The evaluation of production O&M expenses is generally the responsibility of the Rates Department for most utilities, in conjunction with Power Production, Engineering, and System Operation Department to provide input and utilize the O&M expense information for off-system sales.
The impact of decisions regarding variable cost on fuel procurement are somewhat indirect, but extremely important. The pricing structure that is utilized by system operations for off-system sales will dictate the level of system sales and the result in fuel consumption. Some utilities use spot coal in its pricing for off-system sales. By using the spot price of coal for the production of off-system sales, the short-term procurement policies must be capable of changing very quickly, as sales opportunities rise or diminish.
Vantage Implementation Approach
Our consultants will work directly with power supply, rates, cost accounting, engineering and system operations management to determine both the corporate philosophy and specific costs needed for the evaluation. The typical steps would be to:.
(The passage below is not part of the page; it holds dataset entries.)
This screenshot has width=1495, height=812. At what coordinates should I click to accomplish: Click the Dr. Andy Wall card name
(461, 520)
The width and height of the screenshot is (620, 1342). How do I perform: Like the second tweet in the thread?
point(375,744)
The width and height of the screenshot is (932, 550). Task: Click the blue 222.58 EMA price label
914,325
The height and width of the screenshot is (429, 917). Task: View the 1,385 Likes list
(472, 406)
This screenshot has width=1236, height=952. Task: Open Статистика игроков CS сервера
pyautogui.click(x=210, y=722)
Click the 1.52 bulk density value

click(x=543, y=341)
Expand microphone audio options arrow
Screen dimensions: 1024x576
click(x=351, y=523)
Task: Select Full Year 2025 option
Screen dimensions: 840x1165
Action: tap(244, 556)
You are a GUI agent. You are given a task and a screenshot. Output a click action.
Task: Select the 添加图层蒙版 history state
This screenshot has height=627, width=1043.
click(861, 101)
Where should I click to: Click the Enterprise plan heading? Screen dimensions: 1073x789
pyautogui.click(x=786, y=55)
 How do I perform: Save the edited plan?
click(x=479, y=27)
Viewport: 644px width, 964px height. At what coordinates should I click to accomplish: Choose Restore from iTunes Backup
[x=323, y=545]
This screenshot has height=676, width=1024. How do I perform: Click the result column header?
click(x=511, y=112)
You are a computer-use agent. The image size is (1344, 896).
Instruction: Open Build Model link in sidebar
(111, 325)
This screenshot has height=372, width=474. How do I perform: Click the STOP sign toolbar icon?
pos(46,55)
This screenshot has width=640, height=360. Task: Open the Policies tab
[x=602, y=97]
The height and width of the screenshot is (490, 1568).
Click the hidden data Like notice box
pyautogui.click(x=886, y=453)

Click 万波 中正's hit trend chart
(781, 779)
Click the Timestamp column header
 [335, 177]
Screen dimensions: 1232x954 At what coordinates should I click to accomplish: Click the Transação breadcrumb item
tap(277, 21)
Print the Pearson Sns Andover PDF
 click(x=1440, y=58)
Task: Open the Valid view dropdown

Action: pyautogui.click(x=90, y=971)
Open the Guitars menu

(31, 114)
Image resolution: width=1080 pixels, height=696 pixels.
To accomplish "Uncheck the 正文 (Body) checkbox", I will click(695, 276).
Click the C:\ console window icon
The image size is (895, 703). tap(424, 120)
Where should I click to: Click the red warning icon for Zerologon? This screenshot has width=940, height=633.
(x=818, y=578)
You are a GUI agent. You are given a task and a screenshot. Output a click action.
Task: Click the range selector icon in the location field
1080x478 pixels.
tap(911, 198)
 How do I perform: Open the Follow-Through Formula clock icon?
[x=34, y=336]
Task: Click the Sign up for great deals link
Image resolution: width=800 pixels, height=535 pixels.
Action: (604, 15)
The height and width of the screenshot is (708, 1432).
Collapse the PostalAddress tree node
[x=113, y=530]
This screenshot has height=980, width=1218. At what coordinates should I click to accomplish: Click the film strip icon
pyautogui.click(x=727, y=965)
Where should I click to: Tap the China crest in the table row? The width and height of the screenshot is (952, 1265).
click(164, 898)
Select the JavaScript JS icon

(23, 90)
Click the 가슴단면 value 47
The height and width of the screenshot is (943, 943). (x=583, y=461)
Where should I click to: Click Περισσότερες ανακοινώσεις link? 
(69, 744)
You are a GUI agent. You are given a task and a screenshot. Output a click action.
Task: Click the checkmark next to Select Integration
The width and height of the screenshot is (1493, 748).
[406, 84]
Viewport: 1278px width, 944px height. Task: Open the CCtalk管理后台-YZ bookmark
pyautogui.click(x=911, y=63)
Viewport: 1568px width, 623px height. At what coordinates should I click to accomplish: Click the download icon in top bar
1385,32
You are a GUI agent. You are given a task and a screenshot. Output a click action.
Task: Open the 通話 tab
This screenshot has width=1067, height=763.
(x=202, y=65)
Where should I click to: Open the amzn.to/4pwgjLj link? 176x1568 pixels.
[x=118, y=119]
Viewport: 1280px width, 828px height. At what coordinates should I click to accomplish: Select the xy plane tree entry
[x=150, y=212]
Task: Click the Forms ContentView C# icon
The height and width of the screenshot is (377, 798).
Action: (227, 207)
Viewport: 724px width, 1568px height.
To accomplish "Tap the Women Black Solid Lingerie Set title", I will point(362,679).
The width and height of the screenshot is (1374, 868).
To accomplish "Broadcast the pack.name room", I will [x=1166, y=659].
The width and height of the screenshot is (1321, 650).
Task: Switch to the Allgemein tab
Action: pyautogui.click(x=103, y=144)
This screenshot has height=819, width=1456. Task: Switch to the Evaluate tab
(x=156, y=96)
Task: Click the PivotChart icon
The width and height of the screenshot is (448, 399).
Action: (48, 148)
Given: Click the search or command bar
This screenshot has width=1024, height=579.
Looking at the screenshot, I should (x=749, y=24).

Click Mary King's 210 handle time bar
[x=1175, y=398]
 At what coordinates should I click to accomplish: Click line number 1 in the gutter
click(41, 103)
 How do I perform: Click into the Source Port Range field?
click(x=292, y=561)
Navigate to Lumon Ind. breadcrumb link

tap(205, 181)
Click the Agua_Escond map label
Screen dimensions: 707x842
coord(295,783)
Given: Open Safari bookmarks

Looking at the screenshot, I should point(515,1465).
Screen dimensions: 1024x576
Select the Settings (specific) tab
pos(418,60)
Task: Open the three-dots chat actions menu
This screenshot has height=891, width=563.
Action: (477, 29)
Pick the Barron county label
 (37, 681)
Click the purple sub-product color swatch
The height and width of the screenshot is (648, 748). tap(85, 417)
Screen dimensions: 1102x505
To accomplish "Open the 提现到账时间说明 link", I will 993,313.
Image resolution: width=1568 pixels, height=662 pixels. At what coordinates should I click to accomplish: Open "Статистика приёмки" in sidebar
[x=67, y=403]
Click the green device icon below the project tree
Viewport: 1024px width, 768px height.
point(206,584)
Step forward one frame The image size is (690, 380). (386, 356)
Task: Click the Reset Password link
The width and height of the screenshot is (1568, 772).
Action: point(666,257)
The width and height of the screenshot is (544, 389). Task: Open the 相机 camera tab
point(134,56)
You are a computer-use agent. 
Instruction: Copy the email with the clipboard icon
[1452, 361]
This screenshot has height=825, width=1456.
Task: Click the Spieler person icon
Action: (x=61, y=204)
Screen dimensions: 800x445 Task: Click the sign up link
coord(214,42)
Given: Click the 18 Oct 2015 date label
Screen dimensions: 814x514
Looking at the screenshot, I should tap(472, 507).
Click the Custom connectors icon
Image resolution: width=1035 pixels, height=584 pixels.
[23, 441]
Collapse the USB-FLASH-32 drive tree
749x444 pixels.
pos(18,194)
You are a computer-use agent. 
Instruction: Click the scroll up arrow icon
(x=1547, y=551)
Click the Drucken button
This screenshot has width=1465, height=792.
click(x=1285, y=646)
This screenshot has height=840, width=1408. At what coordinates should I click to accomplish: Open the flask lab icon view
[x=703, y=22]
· Determine if management has developed specific objectives regarding off-system sales and develop if necessary.
· Review the current methodology for determining fixed/variable mix.
· Establish a proposed sales strategy for each unit in the system.
· Establish a work team for each station/unit to identify specific activities.
· Review and allocate all cost elements into variable/fixed categories.
· Develop algorithms for converting current cost accounting information to incremental pricing activity.
· Prepare pricing policy for dispatch and sales personnel.
The benefits of a system that provides accurate and current information regarding incremental costs provide an array of benefits:
· At any time, power sales personnel will know, with some assurance, the actual incremental cost of power production. This will help in maximizing profits and avoiding sales at below cost.
· An increase in sales is also likely as a result of better definition of mission and clearer cost estimates. For example, a 500 MW coal fired unit with a capacity factor of 60% might see an increase in capacity factor of 1% to 3%. With a 5 mill margin between incremental cost and sales level, the annual net revenue would be approximately $219,000 for each 1% increase in capacity factor.